More to the point, there’s no fresh cabbage at all in Vienna after October 31.  The market that got evicted is a year-round market, as are a few other farmers’ markets in the area.  But the only farmers’ market now remaining in Vienna is a legally-sanctioned monopoly operating on public property, operated as a fund-raiser for a local charity.  And that market must, by local ordinance, shut down at the end of October. 

(That’s Sec. 18-154. – Display of merchandise.  As I read that, it permits the use of public property for only one farmers’ market in Vienna.  That section of the law does not address markets not held on public property.)

As a result, come November, the only option for fresh produce is to travel out-of-town.

Near as I can tell, the final date for the (only) Vienna farmers’ market is a matter of long-standing tradition.  It has ended in October for nearly three decades now.

  • The earliest reference I can find is the May 1993 Town of Vienna newsletter.  That lists the Vienna Farmers’ Market as taking place on Wednesdays in a local Fairfax County park (Nottoway Park).  That lists the 1993 season as spanning May through October.
  • It was still located there when it was mentioned in the May 2000 Town newletter.

My wife informs me that this was, in fact, a Fairfax County farmers’ market, and really had nothing to do with Vienna other than nearby location.  This one eventually moved and became the Oak-Marr farmers’ market.  Which, thirty years later, is still held on Wednesdays, May to October.

  • Per the per the May 2005 Town newsletter, the farmers’ market was now located to the back of Town Hall.  No mention of the Optimists, but it still ran through October only.
  • By the May 2010 Town Newsletter, the farmers’ market was in the Caboose parking lot and was explicitly operated by the Optimists.  It still ran through October.
  • By May 2015, the farmers’ market was in the parking lot of the Faith Baptist Church.  No mention of the optimists, but my recollection is that they ran that.
  • In May 2018, it moved to its current location at Community Center, and was explicitly run by the Optimists.  Presumably, by that time, being on public property again, it was covered by Town statute, and so legally must end by the end of October.
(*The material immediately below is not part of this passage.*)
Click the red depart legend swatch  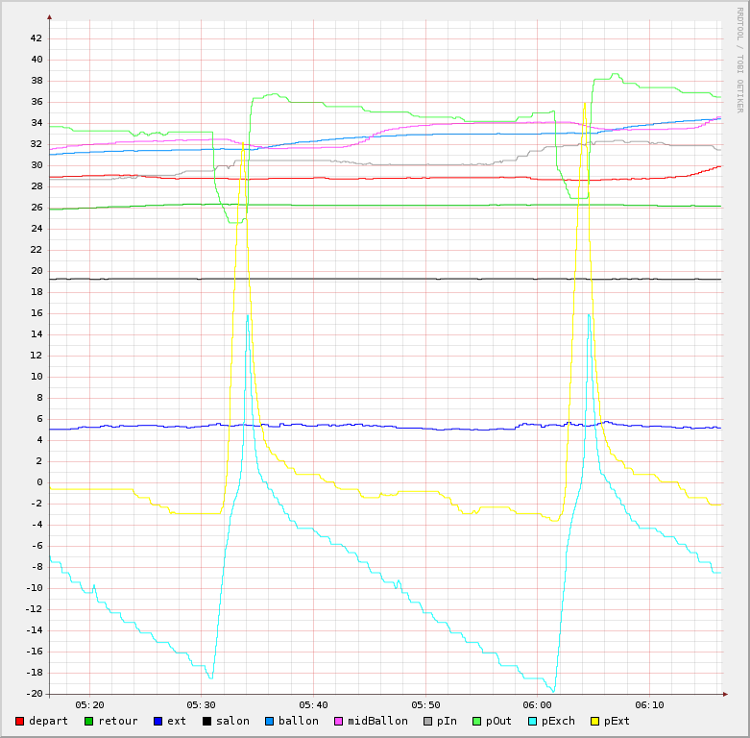click(19, 721)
My only real point is that the climate has changed, but tradition and law have not.  Apparently, the current Vienna farmers’ market runs through October because, once upon a time, the Fairfax County market that eventually became the Oak-Marr farmers’ market ran for that period of time.  And the dates stuck.
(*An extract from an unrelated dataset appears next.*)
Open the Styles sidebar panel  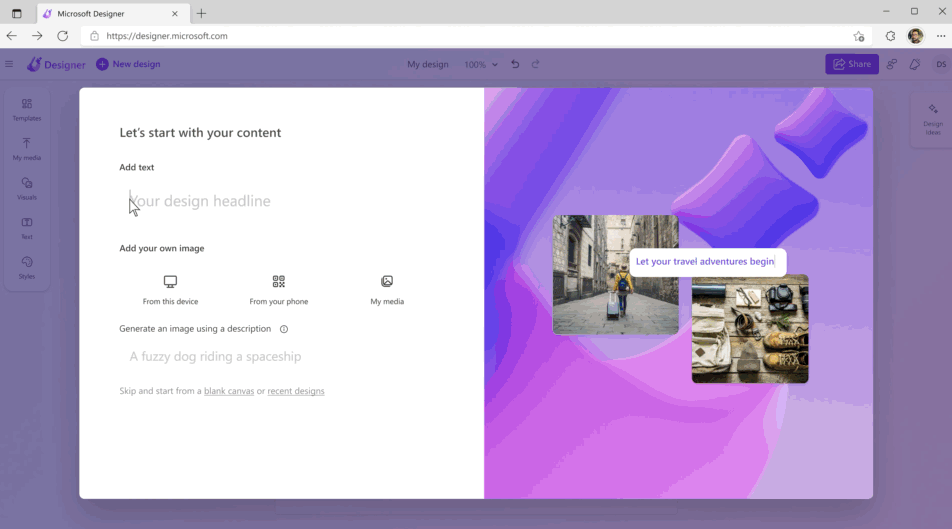tap(27, 267)
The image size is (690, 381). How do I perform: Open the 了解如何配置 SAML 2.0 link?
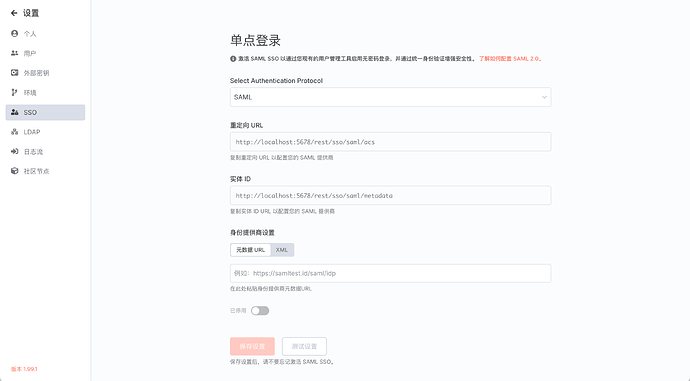tap(510, 59)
But now, the open-field growing season is now (nominally) three weeks longer than it was when that end-of-October date was fixed.  And technology has changed, with poly tunnel greenhouses being a common sight in both the Northern Neck of Virginia and in the Maryland/southern Pennsylvania areas where much of our local produce comes from.

Even now, it’s not as if October 31 is written in stone.  The last time I looked at this issue, I tabulated the end dates for several local farmers’ markets.  This is based on websites for Falls Church, Fairfax City, and Fairfax County farmers’ markets.

Vienna October
Fairfax City October
  Wakefield October
  Kingstowne October
  Oak Marr November
  Lorton November
  Annandale November
  Herndon November
  McLean November
  Mount Vernon December
  Burke December
  Reston December
Falls Church None (year round)

My guess is, give it another decade or two, and even my local government will notice the increasing mismatch between when commercial farmers can grow crops locally, and when they can sell crops locally.  Or, at least, sell them within the boundaries of the Town of Vienna.

Finally, it’s probably worth the time to bring up exactly why these farmers’ markets are of such value to the sellers, let alone the buyers.

The fact is, direct farmer-to-consumer produce sales are ridiculously inefficient in terms of labor, transportation and fuel costs, permits, and just about every other physical or legal aspect you can think of.

But the higher per-unit revenues make it work.  For every dollar’s worth of vegetables bought at the grocery, farmers collect maybe 25 cents.  If they can  sell produce directly to consumers at anything  near a grocery-store price, they collect several multiples of what they’d get from the industrial food chain.  That higher per-unit revenue pays for a lot of diesel and a lot of work hours.